→ **PARTIE TEXTE**
__________________________________________________
Comprendre le budget d’une ville c’est comprendre sa politique.

Si à la fin de cet article vous avez compris comment fonctionne et de quels éléments est composé le budget de la ville de Montreuil, et bien l’objectif sera atteint. Tout cela, bien loin des postures partisanes qui n’ont finalement que peu d’intérêt devant l’importance que revêt le sujet des finances pour une commune.

Lors du dernier conseil municipal, l’équipe en responsabilité a présenté les orientations relatives au budget 2022 et justifié l’état des finances de la ville de Montreuil en faisant porter la responsabilité aux politiques gouvernementales (comme si tous les maux de Montreuil avaient pour cause le gouvernement actuel).

Plus sérieusement, dépassons quelques instants les discours partisans et les postures pour comprendre comment est composé le budget de la ville de Montreuil, ses marges de manoeuvre et quelles sont les orientations budgétaires envisagées pour 2022.

Un équilibre fragile entre recettes et dépenses

Après les 23 premières pages sur 48 que compte le ROB Rapport sur les Orientations Budgétaires (annexes comprises ..) consacrées à une analyse de l’économie nationale et internationale digne des plus grands cabinets de prospectives et analyses économiques, et (surtout) une tentative de justification des difficultés de Montreuil liées aux politiques gouvernementales (ah oui pardon, cela, nous l’avons déjà dit…), nous arrivons enfin aux données financières pour l’année 2021 (à la réserve près que l’exercice n’est pas encore clôturé d’un point de vue comptable, ce qui est normal à stade) :

Recettes de fonctionnement

222 millions d’euros pour 2021

  • Fiscalité locale 101 M€ dont 77 millions grâce à la TFB (taxe Foncière sur le Bâti).
__________________________________________________
→ **DONNÉES FOURNIES**
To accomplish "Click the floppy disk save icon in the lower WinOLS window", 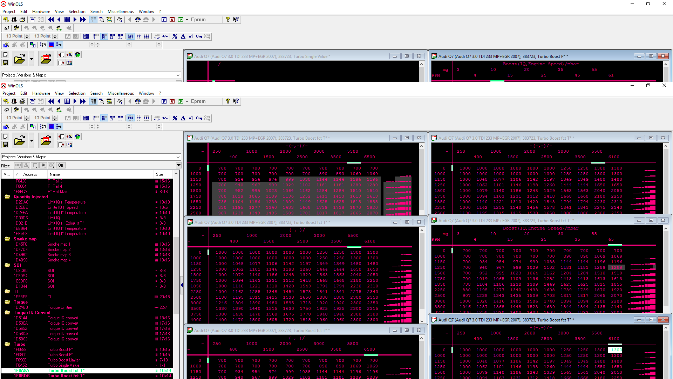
__________________________________________________
→ **CONSIGNES**
[1] Les affirmations suivantes concordent-elles avec le texte sur le budget de Montreuil ? (a) Le Rapport sur les Orientations Budgétaires compte 48 pages. (b) Les recettes de fonctionnement s'élèvent à 101 millions d'euros pour 2021. (c) La taxe foncière sur le bâti rapporte 77 millions d'euros. Répondez par oui ou par non, en citant les mots décisifs du texte.
[2] Poursuivez le texte sur le budget de Montreuil à partir de sa dernière phrase.

→ **RÉPONSES**
[1]
(a) Oui : « les 23 premières pages sur 48 que compte le ROB Rapport sur les Orientations Budgétaires »
(b) Non : « 222 millions d’euros pour 2021 »
(c) Oui : « dont 77 millions grâce à la TFB (taxe Foncière sur le Bâti) »

[2]
  • Autres produits fiscaux 12 M€
  • Dotations et subventions 30 M€
  • AC MGP 58 M€ (Attribution de Compensation de la Métropole du Grand Paris)
  • Produit de services 16 M€
  • Autres recettes 5 M€

Les recettes sont en augmentation depuis 2016 mais seulement de 1,6% par an. Cette augmentation est uniquement conjoncturelle. Ce constat est d’ailleurs l’enjeu majeur de la question comment augmenter les recettes ?

A ce sujet, la TFB (taxe sur le foncier bâti) est la principale recette disposant en plus par rapport aux autres recettes d’une relative flexibilité puisque son taux est voté au niveau communal. Le DOB précise : « les recettes de la ville restent extrêmement dépendantes des produits fiscaux et depuis cette année uniquement de la taxe foncière« .

La TFB est un des seuls leviers pour faire rentrer des recettes, nous y reviendrons.

Contrairement à la douce musique qui revient de manière sempiternelle, les dotations sont quasiment stables depuis 2016.

Enfin, les droits de mutation ne représentent que 10 M€ et incluent des droits de mutation résultants de la vente de bien patrimoniaux de la ville. Ces dernières opérations ne pouvant toutefois pas se reproduire à l’infini (le foncier étant limité) cette recette artificielle biaise ce poste car relève d’actions ponctuelles et de court terme.

Dépenses de fonctionnement

203 Millions d’euros € en 2021

  • Dépense de personnel 111 M€
  • Charges générales 44M€ soit +37% d’augmentation depuis 2016.
  • Subventions et participations 13 M€ (stable)
  • FCCT Est ensemble 31 M€ (stable)
  • Charges financière 3 M€
  • Autres dépenses 1,4M€

Depuis 2016, les dépenses augmentent de 3 % par an soit plus rapidement que les recettes.

Le poste charges générales attire particulièrement l’attention avec 37% d’augmentation.

Les subventions sont constituées comme suit : participation à la BSPP pour 2,6M€ + subventions CCAS 1,8M€ + caisse des écoles 1M€ + associations 5,2 M€..

Le poids de de la dette

La ville rembourse environ 16 M€ par an et a contracté pour environ 15M€ de nouveaux emprunts.

L’encourt de la dette étant de 202 M€ soit 1890 €/habitant et des taux d’intérêt pour 2,8 M€ dont certains taux d’intérêts variables (31% de taux variables qui dans un contexte inflationniste révèle un certain certain risque).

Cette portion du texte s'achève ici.